- **Document**
###
Saint Albert le Grand par Ernest Board.
Par Matthew McCusker — Traduit par Campagne Québec-Vie — Photo : Wikimedia Commons
26 avril 2024 (LifeSiteNews) — L’article précédent de cette série posait la question « qu’est-ce que la philosophie ? » et répondait comme suit : la philosophie est « la science de toutes les choses naturellement connaissables par l’homme, dans la mesure où les causes et raisons les plus profondes de ces choses sont étudiées ».
Dans cet article, nous nous demanderons s’il est possible qu’il y ait un système de vraie philosophie et si ce système peut être identifié.
Il s’agit d’une question importante, car il est courant aujourd’hui de considérer la philosophie comme essentiellement non scientifique et comme un simple recueil d’idées différentes sur le monde et sur la vie, dans lequel on peut piocher à sa guise.
###
- **Liste**
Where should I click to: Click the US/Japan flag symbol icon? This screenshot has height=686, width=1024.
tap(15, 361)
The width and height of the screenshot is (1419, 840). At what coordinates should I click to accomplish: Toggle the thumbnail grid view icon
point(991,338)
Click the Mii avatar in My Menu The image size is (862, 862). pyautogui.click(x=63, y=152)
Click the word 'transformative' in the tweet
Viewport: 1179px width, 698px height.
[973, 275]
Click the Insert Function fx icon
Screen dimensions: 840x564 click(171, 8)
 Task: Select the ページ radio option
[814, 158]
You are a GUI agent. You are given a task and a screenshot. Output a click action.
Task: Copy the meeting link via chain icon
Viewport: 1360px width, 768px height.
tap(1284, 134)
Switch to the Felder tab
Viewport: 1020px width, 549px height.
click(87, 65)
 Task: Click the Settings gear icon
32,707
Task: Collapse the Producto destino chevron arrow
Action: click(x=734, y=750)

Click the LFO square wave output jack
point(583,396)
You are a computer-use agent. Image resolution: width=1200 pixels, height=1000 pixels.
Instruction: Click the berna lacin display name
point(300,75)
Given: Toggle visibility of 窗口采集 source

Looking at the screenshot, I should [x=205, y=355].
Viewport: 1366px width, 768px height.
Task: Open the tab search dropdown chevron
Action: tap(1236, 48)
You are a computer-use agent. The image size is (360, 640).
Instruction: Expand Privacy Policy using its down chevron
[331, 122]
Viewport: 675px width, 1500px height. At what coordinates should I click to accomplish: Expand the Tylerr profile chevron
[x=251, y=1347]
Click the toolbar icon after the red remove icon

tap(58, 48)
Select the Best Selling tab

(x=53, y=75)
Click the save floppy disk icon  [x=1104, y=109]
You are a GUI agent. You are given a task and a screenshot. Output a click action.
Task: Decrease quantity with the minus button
###
- **Vos consignes**
Reproduisez à l'identique tout le passage de l'article sur la philosophie qui va de « Saint Albert le » jusqu'à « peut être identifié. ». Le matériel fourni n'est d'aucune utilité ici.

- **Résultat final**
Saint Albert le Grand par Ernest Board.
Par Matthew McCusker — Traduit par Campagne Québec-Vie — Photo : Wikimedia Commons
26 avril 2024 (LifeSiteNews) — L’article précédent de cette série posait la question « qu’est-ce que la philosophie ? » et répondait comme suit : la philosophie est « la science de toutes les choses naturellement connaissables par l’homme, dans la mesure où les causes et raisons les plus profondes de ces choses sont étudiées ».
Dans cet article, nous nous demanderons s’il est possible qu’il y ait un système de vraie philosophie et si ce système peut être identifié.